Las tradiciones tienen su lado bueno y su lado malo. No podemos negar que nos dan consistencia como comunidad, porque de una u otra manera han surgido de los usos y costumbres de la propia comunidad. Como las creencias, las costumbres o el arte de un grupo, las tradiciones son algo así como un a especia de folclore que hemos heredado, que nos hermana con nuestro pasado y nos hace sentir elementos necesarios del devenir del grupo del que formamos parte. Sin olvidar que las tradiciones son también parte de nuestro patrimonio, un valor que siempre deberíamos de preservar y del que, en concreto en Granada, se pueden obtener grandes beneficios y no solo en lo que se refiere a cuestiones económicas. Lo malo de las tradiciones es que pueden perder su sentido al cambiar la sociedad, y que sean solo motivo de polémica, como ocurre desde hace unos años con la festividad de la Toma. Aunque el hecho o uso que dio origen a la tradición haya cambiado completamente su valor original, la tradición puede no perderse, sino que, con mucha frecuencia, se transforma y adapta a la sociedad en la que pervive. En nuestro país, la mayoría de tradiciones que seguimos celebrando de forma multitudinaria tienen su origen en antiguos ritos de los pueblos que poblaron la península ibérica, pasados por el filtro de Grecia y Roma y tamizándose finalmente por el cristianismo, hasta su versión actual.
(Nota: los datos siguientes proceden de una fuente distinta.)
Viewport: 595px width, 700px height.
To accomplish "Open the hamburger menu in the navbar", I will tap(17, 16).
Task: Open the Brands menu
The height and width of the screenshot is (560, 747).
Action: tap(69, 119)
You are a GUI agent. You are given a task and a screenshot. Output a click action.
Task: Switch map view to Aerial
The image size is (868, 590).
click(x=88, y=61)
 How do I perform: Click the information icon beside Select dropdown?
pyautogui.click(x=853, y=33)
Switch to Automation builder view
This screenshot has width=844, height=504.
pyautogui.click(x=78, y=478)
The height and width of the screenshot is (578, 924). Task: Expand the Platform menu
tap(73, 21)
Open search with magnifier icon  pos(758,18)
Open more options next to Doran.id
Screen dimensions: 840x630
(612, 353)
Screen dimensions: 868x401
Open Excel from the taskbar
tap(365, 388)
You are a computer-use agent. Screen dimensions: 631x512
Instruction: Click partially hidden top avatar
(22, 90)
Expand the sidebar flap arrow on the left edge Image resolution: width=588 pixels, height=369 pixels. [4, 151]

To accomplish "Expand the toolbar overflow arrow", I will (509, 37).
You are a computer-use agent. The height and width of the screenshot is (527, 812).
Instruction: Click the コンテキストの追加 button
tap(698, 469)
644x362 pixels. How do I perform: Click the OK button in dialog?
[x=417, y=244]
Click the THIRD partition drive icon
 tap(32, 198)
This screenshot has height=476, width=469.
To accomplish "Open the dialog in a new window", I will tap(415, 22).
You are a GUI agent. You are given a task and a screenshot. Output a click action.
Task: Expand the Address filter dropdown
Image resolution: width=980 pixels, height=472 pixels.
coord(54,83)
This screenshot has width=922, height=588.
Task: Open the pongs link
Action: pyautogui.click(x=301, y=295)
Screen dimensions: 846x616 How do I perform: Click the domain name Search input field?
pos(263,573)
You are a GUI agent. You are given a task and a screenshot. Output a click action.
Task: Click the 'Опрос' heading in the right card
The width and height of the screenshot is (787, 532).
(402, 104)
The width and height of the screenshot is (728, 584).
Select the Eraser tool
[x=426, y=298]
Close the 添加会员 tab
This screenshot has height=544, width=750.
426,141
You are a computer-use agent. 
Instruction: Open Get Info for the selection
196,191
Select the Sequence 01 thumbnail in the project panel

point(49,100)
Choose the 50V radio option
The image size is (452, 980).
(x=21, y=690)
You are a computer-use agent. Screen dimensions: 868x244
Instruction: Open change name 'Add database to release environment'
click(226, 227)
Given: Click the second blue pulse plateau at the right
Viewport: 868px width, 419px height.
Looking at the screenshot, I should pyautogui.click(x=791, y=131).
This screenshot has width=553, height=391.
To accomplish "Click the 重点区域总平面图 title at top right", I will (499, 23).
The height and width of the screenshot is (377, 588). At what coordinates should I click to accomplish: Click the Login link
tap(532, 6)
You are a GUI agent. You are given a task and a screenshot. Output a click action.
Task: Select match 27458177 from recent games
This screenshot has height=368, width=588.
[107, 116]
Las tradiciones que son útiles a las sociedades en las que se mantienen han de cumplir un objetivo primordial: deben aglutinar a la colectividad, crear vínculos entre las personas que la componen. En caso contrario, en el de que una tradición sea causa de disputas o enfrentamientos, es fácil que acaben por desaparecer. O por transformarse.

En ese proceso de transformación influyen diversos factores. Quizá el más obvio: la propia transformación social. En la sociedad española de los años 40 podía ser aceptable lancear un toro hasta matarlo o tirar una cabra desde un campanario. Los cambios en la sociedad han hecho que ambas tradiciones se vean envueltas en polémica y evolucionen, de muy distinta forma en estos dos casos. Podríamos poner muchos más ejemplos, unos más cercanos y otros más lejanos; unos recientes y otros ya casi olvidados. Y todo ello sin entrar a debatir sobre los procesos de aculturización o de imperialismo cultural, que son un tema cada vez más candente y controvertido.

Pero lo relevante es que las tradiciones son necesarias, que son socialmente útiles: nos dan sentido de pertenencia, crean sentido de colectividad. Pero no pueden ser propiedad de nadie: una parte no puede apropiarse del valor que encierra esa tradición. Y mucho menos pueden servir para enfrentar a una comunidad, lanzándonos como dardos unos u otros valores que encierra el rito en el que ahora la escenificamos. Estamos obligados a encontrar salidas consensuadas.